Keine zwölf Monate sind vergangen, seit "The Fall Of Math" unser Zeitgefühl pointiert wie wenige Platten zuvor in Frage stellte. Material für eine ganze Hand voll Alben war das, was 65dos in eine Dreiviertelstunde flammender Instrumentalromantik verpackten. Zeit schien selten so relativ. Der Nachfolger intensiviert das Moment der Dichte und hebt die Idee, Postrock in Popsongformat zu gießen, auf den nächsten Level.
"Drove Through Ghosts To Get Here" stottert mit einem Schwall atmosphärischer Drum'n'Bass-Dämonen ins Kopfhörerkino, dem flirrende, heulende und flächige Elektronik fast organisches Leben einhaucht. "Mean Low Water" ist ein Paradebeispiel solcher Sequenzerkunst: Gitarrenspuren werden bis zum Erdrücken gestapelt, tollwütige Polyrhythmen bis zur Raserei potenziert und Pianos aufeinander gehetzt, bis der Lautstärkeregler anschlägt und das Stück mit irrer BPM-Zahl vollends ins Kakophonie-Chaos stürzt.
Dem unglaublichen Ideenreichtum zum Trotz schaufeln die Briten den Zugang zur Nachvollziehbarkeit immer wieder frei. Der hymnische Cyberpunk von "Await Rescue" beobachtet zwei seufzende Notebooks beim Heavy Petting, funktioniert jedoch vorrangig als grandioser, in sich geschlossener Track. So geradeaus wie im Mogwai-Aereogramme-Bastard "23kid" landete der Vierer bisher nie auf Plastik. Und "The Big Afraid" vertont das Gefühl beklemmender Angst, wie es sonst nur der spanische Experimentierclub Migala vermag.

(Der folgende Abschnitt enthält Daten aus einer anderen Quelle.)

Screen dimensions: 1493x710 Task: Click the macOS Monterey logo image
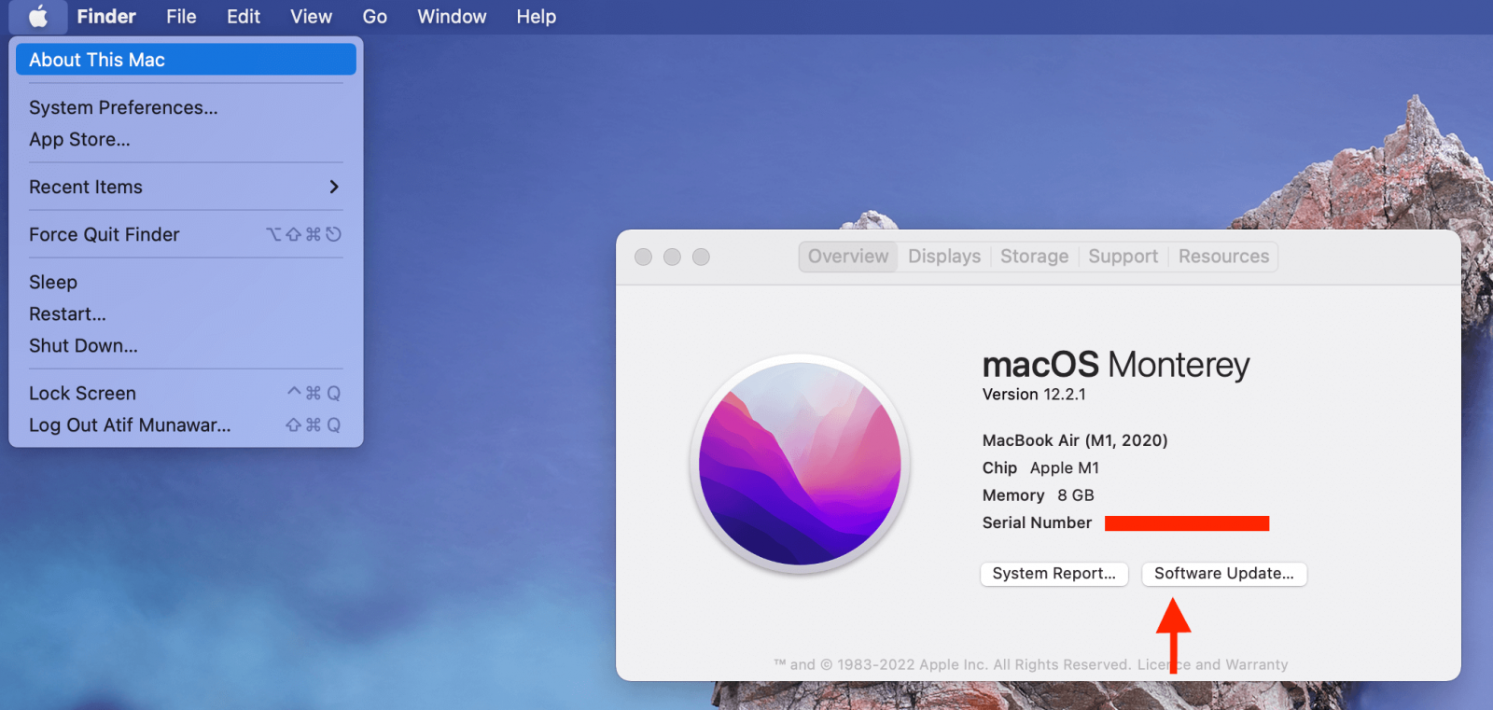(x=800, y=464)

Aber erst das weltumarmende "Radio Protector" verleiht dem 37-minütigen Parcoursritt endgültig das Gütesiegel A+: Ein wirklich herzzerreißendes Klavier lädt epische E-Gitarren, passgenaues Schlagzeug und Glockenspiel zum Emotionscrescendo. Monumentale Schönheit steigt per Anhalter zu, bis diese Perfektion von einem berührenden Song die Abfahrt Richtung weißes Rauschen nimmt und schließlich friedvoll ausklingt.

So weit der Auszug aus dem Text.